LISTED RECORDS START

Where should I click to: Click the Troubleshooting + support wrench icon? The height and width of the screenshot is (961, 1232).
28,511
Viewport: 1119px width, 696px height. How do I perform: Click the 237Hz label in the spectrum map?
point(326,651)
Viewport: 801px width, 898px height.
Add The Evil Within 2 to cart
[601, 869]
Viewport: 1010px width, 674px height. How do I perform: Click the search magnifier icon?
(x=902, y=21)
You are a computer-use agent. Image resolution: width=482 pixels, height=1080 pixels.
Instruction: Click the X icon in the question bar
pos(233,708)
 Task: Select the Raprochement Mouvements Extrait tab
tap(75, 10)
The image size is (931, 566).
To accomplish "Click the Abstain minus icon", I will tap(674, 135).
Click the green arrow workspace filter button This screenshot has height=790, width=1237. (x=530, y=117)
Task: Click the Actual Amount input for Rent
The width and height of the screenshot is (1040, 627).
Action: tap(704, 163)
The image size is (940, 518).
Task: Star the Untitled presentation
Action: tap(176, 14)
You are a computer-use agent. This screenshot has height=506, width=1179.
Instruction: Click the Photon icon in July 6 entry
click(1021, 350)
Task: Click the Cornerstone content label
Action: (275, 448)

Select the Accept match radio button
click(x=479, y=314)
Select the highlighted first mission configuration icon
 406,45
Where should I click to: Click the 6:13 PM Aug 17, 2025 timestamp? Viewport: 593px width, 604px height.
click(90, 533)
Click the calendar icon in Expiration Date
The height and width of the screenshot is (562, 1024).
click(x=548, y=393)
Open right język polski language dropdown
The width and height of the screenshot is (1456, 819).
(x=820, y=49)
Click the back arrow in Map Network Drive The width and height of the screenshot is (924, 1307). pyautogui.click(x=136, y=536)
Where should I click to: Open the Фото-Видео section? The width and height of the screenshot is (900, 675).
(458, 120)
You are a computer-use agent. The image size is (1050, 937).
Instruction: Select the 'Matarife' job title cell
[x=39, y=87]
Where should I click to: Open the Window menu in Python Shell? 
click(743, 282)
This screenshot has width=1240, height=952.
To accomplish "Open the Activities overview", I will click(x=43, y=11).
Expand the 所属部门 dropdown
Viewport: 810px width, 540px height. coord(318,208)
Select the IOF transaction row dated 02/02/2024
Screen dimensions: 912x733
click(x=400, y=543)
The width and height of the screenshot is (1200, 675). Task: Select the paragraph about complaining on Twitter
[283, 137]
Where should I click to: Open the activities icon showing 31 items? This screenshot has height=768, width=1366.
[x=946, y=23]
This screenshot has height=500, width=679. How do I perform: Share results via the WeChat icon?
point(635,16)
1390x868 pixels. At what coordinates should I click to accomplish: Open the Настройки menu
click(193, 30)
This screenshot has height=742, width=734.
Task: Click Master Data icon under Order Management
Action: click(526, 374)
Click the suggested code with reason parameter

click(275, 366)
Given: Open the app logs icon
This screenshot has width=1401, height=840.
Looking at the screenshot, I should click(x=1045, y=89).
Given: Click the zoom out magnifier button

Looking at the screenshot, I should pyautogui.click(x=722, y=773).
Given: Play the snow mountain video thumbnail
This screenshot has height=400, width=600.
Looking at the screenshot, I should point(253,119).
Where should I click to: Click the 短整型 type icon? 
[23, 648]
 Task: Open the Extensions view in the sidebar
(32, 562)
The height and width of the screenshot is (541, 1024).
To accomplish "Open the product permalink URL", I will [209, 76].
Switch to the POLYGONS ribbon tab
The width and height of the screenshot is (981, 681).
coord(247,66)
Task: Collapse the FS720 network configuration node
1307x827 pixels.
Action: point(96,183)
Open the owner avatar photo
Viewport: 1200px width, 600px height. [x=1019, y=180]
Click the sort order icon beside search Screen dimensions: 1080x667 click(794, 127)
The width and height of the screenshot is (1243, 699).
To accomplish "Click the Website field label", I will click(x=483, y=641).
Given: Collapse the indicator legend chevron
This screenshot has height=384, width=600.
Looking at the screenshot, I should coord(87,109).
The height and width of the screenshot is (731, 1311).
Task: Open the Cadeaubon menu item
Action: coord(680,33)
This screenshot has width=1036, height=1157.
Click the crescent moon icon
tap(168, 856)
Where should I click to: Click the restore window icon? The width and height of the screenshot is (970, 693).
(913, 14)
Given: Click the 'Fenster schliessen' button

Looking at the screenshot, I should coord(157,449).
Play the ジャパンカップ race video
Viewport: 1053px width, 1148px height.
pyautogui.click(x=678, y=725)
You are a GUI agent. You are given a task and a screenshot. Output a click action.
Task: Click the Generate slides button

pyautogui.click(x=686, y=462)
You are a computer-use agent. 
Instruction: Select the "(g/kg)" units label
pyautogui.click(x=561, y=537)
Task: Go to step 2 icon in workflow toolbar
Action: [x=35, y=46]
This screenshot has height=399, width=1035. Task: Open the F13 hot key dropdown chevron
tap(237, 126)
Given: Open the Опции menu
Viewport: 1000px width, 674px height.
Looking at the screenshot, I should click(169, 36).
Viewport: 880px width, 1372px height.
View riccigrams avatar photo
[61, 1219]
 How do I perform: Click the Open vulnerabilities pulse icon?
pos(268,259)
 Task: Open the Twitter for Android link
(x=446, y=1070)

LISTED RECORDS END

ACTIVITY =>
The response must contain exactly the lines from the one with "How do I perform: Click the Open" through the last line of the material above, both ends included, and no others.

SOLUTION TO THIS TASK =>
 How do I perform: Click the Open vulnerabilities pulse icon?
pos(268,259)
 Task: Open the Twitter for Android link
(x=446, y=1070)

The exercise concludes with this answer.